Returning after a four year absence, indie filmmaker Jim Jarmusch has returned to present his newest creation. A film maker known for his minimalistic style whose early work often stray from traditional style of conveying the narrative and focus more on mood and character development. Jarmusch creates films that center around withdrawn and sorrowful protagonists who are searching for a reason to continue through the struggles of their existence. Jarmusch's love for eccentric styles of music is another characteristic that leads to the telling of the story and allows for the tone of the film to be set. All of which are equal parts in the presentation of this melancholy take on the Vampire genre, Only Lovers Left Alive.
After centuries of life as a vampire, Adam (Hiddleston), a passionately creative musician and science enthusiast, has spent most of his life influencing the work of many famous people in these industries. In the present day, Adam has found himself a recluse who spends his days experimenting with new sounds and creating music to share with the world. Adam has become repulsed by the current state of the human body and lives solely on blood-bank donations regularly supplied by Doctor Watson (Wright). Adam lives in an aging brick and mortar home in a seemingly abandoned neighborhood in the outskirts of Detroit. The content of Adam's house, filled with outdated technology (TV's, radios, recording equipment), invite us into his psyche and the state of which Adam sees life, the feelings of yearning for a simpler time and a fear of a doomed future.
A fellow music lover and business associate Ian (Yelchin), who brings Adam a supply of vintage guitars and recording equipment, is also the one who helps facilitate the distribution of Adam's "mystery" music. Upon visiting Adam on one of his normal deliveries, Ian is presented with a request for an unusual item, a wooden bullet, for which Ian politely agrees without hesitation. As the days go by, Adam finds himself feeling an increasing need to take his own life. In a moment of reflection, Adam receives a video phone call from his wife, Eve (Swinton), who senses something is wrong. Eve, who currently resides in Tangier, flies to Detroit to be with her eternal love. Eve, who has also sworn off the drinking of human blood thru the "old ways," and provides the much needed companionship that Adam sorely was searching. Evenings of dancing, long drives thru the desolate jungle of Detroit and moments of conversation that allow for silent reflection into the state of their lives. The pairs reunion is abruptly crashed by Eve's wild-child sister, Ava (Wasikowska), who soon adds chaos and anxious feelings into their lives and ultimately leads the couple to make some hard choices.

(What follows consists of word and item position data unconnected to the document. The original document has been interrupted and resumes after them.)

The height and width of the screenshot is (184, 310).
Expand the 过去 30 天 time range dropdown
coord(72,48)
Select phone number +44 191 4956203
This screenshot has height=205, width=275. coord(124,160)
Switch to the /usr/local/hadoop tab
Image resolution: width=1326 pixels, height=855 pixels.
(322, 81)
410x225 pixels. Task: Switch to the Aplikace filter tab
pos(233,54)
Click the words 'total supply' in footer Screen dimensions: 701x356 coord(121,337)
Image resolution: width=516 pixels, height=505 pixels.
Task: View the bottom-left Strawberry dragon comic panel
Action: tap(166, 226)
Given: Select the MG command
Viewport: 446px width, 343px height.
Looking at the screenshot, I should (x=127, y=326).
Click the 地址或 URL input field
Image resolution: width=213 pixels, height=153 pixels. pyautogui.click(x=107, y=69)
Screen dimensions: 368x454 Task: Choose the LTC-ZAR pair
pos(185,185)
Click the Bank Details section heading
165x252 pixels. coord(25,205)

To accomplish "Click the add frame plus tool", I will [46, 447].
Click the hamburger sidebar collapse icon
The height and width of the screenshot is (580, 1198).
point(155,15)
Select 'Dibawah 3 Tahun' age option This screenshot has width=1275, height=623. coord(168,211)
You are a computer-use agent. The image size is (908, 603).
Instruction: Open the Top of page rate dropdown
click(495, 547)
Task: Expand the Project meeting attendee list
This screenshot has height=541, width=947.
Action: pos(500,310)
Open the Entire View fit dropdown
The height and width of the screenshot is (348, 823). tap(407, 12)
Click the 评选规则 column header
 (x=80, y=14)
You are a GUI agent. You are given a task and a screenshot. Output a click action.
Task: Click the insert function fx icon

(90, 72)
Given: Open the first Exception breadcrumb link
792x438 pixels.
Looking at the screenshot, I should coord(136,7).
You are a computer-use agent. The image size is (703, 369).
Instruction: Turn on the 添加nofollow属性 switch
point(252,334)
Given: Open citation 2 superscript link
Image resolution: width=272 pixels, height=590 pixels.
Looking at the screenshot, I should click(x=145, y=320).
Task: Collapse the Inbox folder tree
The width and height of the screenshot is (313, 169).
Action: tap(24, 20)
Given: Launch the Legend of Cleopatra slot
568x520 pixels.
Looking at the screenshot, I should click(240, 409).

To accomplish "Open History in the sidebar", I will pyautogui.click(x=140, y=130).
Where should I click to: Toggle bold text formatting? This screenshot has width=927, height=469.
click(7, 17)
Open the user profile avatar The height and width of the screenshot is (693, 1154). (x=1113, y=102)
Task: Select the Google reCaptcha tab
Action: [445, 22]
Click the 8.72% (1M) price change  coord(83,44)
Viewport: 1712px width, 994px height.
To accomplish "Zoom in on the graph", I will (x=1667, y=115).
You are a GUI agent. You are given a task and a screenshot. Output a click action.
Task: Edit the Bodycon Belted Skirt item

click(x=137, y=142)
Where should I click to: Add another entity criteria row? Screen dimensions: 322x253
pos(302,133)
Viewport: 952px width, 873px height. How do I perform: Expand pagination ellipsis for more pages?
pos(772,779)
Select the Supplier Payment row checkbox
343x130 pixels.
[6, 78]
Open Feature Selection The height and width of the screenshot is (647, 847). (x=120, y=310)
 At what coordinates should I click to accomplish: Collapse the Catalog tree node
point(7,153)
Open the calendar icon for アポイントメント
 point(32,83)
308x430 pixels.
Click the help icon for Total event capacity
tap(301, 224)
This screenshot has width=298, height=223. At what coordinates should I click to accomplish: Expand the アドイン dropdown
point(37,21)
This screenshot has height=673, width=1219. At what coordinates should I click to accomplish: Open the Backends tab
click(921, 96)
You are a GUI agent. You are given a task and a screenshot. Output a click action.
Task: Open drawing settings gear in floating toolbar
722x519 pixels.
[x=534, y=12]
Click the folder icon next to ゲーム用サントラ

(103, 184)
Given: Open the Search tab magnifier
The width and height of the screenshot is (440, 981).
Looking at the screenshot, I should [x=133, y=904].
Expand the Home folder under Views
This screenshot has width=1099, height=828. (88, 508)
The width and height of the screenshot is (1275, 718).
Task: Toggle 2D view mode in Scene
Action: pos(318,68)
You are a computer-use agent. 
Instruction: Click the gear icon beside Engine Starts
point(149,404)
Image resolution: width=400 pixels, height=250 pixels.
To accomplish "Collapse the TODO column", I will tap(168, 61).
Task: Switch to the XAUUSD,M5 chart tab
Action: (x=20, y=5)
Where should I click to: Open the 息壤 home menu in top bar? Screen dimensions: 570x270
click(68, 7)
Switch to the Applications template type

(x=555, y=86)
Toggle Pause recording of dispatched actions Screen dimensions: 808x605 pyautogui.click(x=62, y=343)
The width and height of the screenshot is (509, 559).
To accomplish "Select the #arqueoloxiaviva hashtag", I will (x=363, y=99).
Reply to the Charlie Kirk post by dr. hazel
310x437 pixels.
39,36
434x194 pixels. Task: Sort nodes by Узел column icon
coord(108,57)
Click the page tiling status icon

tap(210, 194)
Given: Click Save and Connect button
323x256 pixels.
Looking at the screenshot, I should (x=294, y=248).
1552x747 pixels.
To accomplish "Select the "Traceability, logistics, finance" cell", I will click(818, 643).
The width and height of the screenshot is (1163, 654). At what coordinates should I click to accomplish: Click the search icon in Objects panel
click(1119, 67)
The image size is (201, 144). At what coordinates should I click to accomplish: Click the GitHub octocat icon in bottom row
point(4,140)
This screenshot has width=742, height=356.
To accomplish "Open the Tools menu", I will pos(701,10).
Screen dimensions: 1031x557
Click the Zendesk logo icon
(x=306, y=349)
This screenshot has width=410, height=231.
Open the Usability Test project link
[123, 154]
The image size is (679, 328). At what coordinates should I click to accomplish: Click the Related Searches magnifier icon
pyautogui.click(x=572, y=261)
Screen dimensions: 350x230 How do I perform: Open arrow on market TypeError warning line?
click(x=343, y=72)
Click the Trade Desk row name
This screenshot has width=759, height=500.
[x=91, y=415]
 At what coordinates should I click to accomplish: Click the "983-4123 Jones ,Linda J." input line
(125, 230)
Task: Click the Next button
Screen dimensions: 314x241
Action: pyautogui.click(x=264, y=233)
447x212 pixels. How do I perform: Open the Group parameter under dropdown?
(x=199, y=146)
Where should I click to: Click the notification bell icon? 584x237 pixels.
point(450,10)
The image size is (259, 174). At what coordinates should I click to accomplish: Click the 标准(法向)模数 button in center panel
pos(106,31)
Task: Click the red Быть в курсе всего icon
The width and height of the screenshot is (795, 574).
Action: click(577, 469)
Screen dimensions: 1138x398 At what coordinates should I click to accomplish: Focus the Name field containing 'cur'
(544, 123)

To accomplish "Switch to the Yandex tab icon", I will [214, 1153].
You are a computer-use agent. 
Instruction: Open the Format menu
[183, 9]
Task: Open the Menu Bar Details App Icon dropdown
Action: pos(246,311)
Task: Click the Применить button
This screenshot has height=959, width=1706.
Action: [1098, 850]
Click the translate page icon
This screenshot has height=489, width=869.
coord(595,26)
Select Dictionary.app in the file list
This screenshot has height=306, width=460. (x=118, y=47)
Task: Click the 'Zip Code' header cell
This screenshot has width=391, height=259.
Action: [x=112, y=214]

Only Lovers Left Alive is a beautiful love story which deserves to be seen time and time again. Performances by the supporting cast are stellar with Yelchin and Wasikowska adding a youthful vibrance to an otherwise moody landscape. John Hurt turns in another fine performance in his amazing career as the fellow vampire, and English dramatist, Christopher Marlowe and Jeffrey Wright turns in an admirable performance. The performances of Hiddleston and Swinton add a warmth and otherworldly cool that power this film from beginning to end. Each actor embraces the role with a grace and beauty that would make Shakespeare proud.
Fanatics of the vampire genre will be hard pressed to compare this film with any other vampire story they've ever seen before. Jarmusch allows for the cliche's of past vampire lore to remain present while, at the same time, not allowing them to overpower the ultimate telling of the story. But, given the proper audience, this film has a chance to provide a spark to an otherwise dried out genre.